§ EXERCISE REQUIREMENTS
Starting at the line containing "The image size is (1024, 768). Task: Close" and ending at the line containing "Given: Click the Home icon in the top bar", print every line of the material below exactly, both ends included, and stop there.

§ DATA
:::::
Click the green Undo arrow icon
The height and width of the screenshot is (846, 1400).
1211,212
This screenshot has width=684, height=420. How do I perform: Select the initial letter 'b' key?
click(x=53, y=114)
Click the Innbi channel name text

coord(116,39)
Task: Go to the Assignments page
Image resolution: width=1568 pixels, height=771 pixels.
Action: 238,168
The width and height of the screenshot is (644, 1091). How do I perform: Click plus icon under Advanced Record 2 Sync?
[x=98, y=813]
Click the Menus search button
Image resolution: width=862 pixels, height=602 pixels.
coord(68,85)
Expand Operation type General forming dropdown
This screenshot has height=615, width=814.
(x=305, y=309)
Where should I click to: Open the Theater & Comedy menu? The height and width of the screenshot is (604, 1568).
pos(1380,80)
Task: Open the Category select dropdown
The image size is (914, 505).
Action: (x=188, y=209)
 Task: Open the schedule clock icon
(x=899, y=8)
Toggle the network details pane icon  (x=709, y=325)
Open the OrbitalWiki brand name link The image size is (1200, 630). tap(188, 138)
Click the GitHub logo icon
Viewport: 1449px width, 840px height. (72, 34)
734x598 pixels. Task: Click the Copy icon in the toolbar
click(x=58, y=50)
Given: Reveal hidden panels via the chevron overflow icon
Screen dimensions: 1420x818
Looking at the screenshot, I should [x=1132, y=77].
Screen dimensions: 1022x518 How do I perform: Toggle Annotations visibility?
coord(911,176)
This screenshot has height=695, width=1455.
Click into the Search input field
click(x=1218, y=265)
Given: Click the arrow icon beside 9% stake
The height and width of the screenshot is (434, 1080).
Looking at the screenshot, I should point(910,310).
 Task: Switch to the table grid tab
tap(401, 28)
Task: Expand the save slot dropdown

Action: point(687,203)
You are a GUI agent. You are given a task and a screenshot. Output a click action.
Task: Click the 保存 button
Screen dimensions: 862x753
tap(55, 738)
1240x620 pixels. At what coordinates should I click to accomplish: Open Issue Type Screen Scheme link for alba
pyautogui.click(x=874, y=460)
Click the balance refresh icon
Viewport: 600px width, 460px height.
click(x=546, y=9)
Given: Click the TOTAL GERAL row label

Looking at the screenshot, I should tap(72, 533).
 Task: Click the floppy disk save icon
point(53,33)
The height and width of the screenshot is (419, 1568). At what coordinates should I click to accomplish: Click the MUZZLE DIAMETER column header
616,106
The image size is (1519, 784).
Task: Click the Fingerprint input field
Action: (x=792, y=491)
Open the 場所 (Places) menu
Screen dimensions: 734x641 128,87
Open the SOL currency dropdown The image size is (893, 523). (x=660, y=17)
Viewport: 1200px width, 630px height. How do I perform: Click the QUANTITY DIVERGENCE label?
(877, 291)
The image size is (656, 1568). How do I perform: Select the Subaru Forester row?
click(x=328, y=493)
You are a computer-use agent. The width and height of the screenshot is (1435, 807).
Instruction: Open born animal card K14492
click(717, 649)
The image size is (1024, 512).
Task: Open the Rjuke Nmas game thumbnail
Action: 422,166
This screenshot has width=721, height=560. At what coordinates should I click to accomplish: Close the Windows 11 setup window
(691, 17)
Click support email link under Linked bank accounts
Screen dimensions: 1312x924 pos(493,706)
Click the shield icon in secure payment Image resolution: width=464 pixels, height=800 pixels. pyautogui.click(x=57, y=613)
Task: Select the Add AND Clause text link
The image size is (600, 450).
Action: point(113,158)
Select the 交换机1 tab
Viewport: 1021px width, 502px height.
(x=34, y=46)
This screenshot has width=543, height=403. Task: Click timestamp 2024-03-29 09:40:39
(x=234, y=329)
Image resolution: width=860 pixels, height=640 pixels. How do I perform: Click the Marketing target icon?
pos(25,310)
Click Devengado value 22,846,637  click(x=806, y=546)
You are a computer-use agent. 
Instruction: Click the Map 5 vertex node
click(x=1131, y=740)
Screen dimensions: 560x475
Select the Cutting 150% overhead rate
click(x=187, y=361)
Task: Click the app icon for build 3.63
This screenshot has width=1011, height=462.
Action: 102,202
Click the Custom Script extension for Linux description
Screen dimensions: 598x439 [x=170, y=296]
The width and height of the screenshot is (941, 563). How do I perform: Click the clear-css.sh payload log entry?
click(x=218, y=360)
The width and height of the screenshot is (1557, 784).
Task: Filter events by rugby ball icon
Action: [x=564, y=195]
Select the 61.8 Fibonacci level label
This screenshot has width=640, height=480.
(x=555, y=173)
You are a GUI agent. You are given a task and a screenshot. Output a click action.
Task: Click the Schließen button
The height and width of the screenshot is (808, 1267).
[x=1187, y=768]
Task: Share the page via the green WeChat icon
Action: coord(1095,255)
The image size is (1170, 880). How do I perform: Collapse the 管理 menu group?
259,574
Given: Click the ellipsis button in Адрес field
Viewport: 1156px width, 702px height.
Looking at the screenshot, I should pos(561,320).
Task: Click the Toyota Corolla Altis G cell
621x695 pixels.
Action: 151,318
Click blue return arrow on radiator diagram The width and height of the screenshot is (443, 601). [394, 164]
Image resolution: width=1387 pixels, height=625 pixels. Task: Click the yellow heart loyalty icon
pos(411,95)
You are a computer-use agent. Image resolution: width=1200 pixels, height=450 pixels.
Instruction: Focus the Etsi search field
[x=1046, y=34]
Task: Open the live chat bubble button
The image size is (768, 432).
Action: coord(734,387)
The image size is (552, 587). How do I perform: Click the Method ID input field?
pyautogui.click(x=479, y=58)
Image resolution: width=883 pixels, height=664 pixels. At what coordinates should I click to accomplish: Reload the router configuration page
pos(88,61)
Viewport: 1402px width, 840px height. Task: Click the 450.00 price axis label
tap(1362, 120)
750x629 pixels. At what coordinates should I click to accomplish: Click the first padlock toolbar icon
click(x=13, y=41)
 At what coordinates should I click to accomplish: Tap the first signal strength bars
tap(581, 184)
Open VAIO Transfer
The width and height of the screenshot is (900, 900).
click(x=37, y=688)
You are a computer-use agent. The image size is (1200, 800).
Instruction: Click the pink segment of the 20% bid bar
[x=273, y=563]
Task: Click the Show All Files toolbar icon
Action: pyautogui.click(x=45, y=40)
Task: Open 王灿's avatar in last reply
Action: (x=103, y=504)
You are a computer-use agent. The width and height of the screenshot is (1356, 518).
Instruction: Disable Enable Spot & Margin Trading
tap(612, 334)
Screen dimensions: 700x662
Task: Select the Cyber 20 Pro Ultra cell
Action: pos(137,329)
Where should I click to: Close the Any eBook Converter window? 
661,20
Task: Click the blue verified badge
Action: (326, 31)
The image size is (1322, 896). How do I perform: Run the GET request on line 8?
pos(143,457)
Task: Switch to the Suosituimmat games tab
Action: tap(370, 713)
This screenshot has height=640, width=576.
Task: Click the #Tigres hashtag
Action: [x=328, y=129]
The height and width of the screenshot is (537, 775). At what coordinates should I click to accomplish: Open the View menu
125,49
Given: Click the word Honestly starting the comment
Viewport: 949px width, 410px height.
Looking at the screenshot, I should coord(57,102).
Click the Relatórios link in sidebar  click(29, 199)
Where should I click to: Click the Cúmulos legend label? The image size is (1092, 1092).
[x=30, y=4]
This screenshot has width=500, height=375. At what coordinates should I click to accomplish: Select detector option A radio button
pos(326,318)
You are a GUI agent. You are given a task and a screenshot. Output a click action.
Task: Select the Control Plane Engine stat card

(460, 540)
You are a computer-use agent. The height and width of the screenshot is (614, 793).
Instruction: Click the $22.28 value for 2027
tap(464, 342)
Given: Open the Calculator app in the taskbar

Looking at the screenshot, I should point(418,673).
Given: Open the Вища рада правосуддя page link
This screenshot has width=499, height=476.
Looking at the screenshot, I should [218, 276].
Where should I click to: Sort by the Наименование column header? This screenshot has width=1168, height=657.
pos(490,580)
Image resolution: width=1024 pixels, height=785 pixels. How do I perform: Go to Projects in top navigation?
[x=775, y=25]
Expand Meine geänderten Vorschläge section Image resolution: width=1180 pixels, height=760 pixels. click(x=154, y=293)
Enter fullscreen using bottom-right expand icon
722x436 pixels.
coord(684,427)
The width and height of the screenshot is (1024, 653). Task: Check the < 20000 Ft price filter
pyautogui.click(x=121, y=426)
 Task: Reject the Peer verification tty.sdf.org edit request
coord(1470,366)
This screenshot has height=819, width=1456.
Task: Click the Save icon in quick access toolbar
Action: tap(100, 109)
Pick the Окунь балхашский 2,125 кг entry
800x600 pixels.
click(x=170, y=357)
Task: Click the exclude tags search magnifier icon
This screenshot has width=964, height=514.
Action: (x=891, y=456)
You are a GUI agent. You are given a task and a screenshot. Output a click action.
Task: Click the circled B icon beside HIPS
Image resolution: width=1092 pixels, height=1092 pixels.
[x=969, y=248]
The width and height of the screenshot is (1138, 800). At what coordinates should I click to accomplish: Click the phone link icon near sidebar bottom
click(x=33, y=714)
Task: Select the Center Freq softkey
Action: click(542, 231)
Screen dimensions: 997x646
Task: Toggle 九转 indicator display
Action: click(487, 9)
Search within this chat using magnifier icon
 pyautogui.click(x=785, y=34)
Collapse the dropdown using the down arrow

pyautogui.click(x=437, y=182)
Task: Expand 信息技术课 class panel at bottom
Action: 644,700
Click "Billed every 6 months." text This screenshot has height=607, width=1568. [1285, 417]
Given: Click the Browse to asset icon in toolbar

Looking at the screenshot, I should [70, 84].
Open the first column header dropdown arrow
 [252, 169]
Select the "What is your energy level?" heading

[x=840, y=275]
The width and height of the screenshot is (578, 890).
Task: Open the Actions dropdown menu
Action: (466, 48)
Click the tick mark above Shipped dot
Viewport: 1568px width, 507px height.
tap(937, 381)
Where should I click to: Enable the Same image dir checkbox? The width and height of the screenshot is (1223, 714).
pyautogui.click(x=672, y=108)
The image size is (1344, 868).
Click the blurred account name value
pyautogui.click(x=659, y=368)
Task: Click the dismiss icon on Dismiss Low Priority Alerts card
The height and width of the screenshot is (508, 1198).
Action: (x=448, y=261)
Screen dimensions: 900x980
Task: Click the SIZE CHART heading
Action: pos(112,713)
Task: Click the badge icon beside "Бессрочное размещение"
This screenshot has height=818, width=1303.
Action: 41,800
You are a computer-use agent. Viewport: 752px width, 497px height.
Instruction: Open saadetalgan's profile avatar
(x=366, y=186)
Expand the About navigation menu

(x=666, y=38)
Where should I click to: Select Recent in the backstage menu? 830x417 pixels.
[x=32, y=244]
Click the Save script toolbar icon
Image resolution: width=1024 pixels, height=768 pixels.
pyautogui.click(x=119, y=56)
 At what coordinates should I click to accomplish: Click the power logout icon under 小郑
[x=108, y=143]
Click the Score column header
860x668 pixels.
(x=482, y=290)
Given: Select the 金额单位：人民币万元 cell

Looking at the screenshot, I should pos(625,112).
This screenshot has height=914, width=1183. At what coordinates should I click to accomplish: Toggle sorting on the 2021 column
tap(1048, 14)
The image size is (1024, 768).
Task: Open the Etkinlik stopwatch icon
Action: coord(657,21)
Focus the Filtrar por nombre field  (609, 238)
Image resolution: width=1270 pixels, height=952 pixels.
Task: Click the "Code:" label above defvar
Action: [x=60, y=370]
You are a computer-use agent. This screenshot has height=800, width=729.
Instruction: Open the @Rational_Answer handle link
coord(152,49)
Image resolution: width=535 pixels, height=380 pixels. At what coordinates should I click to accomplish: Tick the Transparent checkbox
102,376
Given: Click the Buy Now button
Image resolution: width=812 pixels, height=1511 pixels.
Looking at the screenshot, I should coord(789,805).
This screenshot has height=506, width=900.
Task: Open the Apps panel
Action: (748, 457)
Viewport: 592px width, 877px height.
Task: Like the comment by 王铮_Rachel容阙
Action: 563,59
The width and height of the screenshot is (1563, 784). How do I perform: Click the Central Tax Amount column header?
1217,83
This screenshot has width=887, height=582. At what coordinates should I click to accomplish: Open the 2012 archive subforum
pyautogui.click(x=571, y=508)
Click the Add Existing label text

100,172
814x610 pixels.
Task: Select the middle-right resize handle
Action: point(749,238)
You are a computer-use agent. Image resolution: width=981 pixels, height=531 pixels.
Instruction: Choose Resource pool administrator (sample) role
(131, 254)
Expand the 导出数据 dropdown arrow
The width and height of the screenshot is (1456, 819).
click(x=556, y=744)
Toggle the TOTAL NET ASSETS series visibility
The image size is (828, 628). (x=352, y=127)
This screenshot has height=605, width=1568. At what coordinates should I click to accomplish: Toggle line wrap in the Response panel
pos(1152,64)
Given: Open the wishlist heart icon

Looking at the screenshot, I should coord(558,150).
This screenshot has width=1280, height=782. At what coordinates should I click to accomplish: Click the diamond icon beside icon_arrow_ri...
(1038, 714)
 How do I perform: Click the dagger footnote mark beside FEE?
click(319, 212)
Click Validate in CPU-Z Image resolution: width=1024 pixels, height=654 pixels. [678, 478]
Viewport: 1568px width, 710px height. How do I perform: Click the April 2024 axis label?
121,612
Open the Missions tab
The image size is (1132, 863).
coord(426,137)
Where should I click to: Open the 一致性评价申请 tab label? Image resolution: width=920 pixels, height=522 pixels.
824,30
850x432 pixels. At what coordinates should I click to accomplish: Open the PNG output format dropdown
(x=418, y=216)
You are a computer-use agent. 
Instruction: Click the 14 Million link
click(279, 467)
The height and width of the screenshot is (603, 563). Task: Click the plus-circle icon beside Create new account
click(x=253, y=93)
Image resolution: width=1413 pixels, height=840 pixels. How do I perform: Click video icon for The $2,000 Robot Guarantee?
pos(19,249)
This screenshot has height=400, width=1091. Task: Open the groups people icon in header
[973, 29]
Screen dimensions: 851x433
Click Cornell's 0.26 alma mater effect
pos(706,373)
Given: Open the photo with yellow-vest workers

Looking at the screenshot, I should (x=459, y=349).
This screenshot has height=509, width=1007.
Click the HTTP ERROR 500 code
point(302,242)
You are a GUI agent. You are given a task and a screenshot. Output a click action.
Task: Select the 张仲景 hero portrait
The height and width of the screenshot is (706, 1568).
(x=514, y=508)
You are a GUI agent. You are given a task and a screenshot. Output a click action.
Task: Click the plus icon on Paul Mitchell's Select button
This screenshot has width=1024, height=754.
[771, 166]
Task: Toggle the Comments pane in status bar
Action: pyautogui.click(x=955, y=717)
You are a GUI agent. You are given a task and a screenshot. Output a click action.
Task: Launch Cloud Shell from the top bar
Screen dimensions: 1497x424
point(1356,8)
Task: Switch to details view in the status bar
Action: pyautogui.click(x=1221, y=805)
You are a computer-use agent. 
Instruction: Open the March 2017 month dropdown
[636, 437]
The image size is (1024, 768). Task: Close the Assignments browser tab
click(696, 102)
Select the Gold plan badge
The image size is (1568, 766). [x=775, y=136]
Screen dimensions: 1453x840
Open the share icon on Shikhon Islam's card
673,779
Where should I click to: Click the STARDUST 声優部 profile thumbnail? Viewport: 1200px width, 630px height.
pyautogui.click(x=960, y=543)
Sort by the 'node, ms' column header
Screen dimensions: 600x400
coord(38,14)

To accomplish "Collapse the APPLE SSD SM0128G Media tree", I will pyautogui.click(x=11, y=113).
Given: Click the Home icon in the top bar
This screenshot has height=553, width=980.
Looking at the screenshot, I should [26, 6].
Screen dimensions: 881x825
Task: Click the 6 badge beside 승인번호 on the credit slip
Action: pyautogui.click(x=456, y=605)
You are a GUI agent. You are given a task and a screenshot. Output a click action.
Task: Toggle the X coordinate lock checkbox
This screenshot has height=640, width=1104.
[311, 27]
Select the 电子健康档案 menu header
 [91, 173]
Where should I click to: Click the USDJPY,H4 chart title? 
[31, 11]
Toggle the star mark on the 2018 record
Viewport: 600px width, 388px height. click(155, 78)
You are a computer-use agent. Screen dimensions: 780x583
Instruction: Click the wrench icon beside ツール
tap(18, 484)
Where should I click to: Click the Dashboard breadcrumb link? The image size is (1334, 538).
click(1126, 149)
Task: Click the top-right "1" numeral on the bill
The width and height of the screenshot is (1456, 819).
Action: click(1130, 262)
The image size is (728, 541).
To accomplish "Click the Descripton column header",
:::::
§ TASK ANSWER
The image size is (1024, 768). Task: Close the Assignments browser tab
click(696, 102)
Select the Gold plan badge
The image size is (1568, 766). [x=775, y=136]
Screen dimensions: 1453x840
Open the share icon on Shikhon Islam's card
673,779
Where should I click to: Click the STARDUST 声優部 profile thumbnail? Viewport: 1200px width, 630px height.
pyautogui.click(x=960, y=543)
Sort by the 'node, ms' column header
Screen dimensions: 600x400
coord(38,14)

To accomplish "Collapse the APPLE SSD SM0128G Media tree", I will pyautogui.click(x=11, y=113).
Given: Click the Home icon in the top bar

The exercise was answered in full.